Generate AI Images Directly in ChatGPT with GPT-4o

OpenAI’s Mind-Blowing New AI Image Generator

OpenAI made available “Images in ChatGPT,” which allows users to generate images directly within the ChatGPT interface through a revolutionary tool. The GPT-4o model powers this new feature, which allows users to generate images through conversation and represents a major advancement in AI content creation.

All ChatGPT subscription options now support the new functionality, which includes Plus, Pro, Team, and the free tier to enable wider access to advanced image creation tools. Taya Christianson from OpenAI informed that free tier users who must adhere to image generation limits similar to DALL-E 3 may experience adjustments to these restrictions depending on demand. A specialized custom GPT will remain available for users who appreciate DALL-E.

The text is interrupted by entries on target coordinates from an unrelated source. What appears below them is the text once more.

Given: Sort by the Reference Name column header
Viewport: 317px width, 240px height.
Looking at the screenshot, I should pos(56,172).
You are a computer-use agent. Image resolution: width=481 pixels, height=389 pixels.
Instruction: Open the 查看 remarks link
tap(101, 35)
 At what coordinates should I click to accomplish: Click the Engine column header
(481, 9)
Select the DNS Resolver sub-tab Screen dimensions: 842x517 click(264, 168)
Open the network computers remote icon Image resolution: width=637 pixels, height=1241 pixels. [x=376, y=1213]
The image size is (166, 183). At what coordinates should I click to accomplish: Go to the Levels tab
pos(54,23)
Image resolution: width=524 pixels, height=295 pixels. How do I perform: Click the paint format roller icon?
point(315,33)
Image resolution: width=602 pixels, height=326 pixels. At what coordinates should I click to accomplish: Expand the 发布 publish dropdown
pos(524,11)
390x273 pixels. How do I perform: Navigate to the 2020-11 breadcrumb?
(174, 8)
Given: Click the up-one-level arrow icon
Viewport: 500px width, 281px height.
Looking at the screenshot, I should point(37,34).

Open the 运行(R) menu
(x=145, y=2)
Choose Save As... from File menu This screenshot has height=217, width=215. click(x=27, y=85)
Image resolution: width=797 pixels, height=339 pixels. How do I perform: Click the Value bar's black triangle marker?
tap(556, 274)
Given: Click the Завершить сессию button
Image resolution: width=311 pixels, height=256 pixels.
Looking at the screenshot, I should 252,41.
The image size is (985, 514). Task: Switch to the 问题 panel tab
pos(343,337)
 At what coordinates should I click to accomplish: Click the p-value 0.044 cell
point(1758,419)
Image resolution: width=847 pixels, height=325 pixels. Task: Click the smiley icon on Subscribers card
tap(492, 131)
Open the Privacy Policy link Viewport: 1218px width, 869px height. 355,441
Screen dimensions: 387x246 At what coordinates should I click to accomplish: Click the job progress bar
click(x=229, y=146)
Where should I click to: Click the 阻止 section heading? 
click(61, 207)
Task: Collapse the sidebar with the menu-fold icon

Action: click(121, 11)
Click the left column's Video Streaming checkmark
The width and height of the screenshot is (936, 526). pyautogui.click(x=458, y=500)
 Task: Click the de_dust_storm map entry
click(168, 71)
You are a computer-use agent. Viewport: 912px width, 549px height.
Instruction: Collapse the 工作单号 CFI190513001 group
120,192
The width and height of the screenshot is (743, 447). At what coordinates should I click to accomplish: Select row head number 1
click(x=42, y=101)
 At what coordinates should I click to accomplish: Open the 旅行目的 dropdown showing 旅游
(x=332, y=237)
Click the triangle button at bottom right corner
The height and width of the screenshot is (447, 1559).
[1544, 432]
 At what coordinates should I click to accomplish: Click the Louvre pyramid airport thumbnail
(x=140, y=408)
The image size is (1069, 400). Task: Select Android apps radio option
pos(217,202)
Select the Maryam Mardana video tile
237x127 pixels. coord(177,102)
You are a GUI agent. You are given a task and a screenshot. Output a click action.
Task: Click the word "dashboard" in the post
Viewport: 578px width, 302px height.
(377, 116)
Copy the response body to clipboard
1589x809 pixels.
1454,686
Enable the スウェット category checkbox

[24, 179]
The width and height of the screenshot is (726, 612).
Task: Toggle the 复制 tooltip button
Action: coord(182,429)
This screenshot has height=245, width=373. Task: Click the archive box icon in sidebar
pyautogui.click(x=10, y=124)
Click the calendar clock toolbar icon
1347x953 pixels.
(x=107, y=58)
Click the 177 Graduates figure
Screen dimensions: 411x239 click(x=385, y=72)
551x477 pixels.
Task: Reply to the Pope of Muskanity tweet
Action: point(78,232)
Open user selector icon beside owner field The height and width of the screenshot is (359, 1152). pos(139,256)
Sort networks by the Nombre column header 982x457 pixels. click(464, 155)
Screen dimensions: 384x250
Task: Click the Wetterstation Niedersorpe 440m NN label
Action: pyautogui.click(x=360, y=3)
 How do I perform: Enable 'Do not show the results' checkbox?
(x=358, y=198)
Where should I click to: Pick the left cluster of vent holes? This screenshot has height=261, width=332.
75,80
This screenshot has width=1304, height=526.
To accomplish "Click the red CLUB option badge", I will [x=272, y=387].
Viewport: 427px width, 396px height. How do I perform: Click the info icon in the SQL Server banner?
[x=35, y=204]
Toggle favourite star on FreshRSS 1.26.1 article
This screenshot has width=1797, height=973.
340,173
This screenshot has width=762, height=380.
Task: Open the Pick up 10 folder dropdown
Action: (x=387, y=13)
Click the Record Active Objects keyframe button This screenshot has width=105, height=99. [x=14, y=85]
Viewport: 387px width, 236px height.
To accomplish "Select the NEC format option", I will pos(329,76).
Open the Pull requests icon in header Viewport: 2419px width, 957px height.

OpenAI research lead Gabriel Goh explained that GPT-4o stands out as an “omnimodal” model, which has the ability to process multiple data types such as text, images, audio, and video. The updated model now presents improved “binding” functionality, which resolves an ongoing problem in AI image creation. GPT-4o effectively maintains clarity when handling 15 to 20 objects while avoiding mistakes in color or shape identification, unlike earlier models, which struggled with these object-attribute relationships.

The system demonstrates major progress through its improved text rendering capabilities. AI-generated images usually display text that appears distorted or illogical. The development process was characterized by repeated iterations that stretched on for months before reaching satisfactory completion, according to Goh. The team has reached a standard of text consistency in images despite the ongoing challenge of perfect small text rendering.

The system’s design diverges from the typical diffusion models used by image generators by employing an autoregressive method. The sequential image generation approach from left to right and top to bottom resembles text generation methods, which may enhance text rendering and binding abilities.

In their briefing, OpenAI demonstrated the system’s extensive capabilities, which encompassed the generation of scientific diagrams such as Newton’s prism experiment with precise labels as well as multi-panel comics with coherent characters and dialogue alongside informational posters with exact text content. Demonstrations covered practical uses such as creating transparent background images for stickers, restaurant menus, and logos.

ChatGPT’s multimodal product lead, Jackie Shannon, highlighted how the system utilizes comprehensive world knowledge. She creates images through her own skill boundaries, yet applies her extensive world knowledge. By incorporating world knowledge into its framework, the model allows users to request an image of Newton’s prism experiment without needing any additional explanations to receive it.

OpenAI says enhanced quality and capabilities make up for the extra time needed in image generation. Shannon acknowledged that latency needs improvement, yet affirmed that the superior quality of images and their enriched capabilities provide ample compensation for any additional waiting time.

Key Features and Safeguards Implemented by OpenAI:

Enhanced Binding: GPT-4o manages accurate relationships between 15 and 20 objects while effectively minimizing confusion between their colors and shapes.
Improved Text Rendering: Through careful development processes, OpenAI achieves reliable text representation in generated images, which solves a frequent challenge in AI image production.
Autoregressive Approach: The system utilizes a sequential generation method for images, which may lead to improved management of text and objects.
Robust Safeguards: OpenAI maintains security measures that stop watermark removal while blocking sexual deepfakes and rejecting CSAM requests.
C2PA Metadata: Every created image comes with standard C2PA metadata to identify it as an OpenAI product.
User Ownership: Users maintain ownership rights over their generated images per OpenAI’s usage policy guidelines.

OpenAI highlighted its strong protective measures to combat possible misuse. No system achieves perfection in this area, but we maintain constant improvement of our safeguards, which we regard as our initial step, Shannon explained. All images created through ChatGPT belong to users who can use them according to OpenAI’s usage policies, as long as they choose.

OpenAI is advancing its flagship product through “Images in ChatGPT” while establishing an accessible standard for powerful AI-generated images and proactively managing technology-related risks.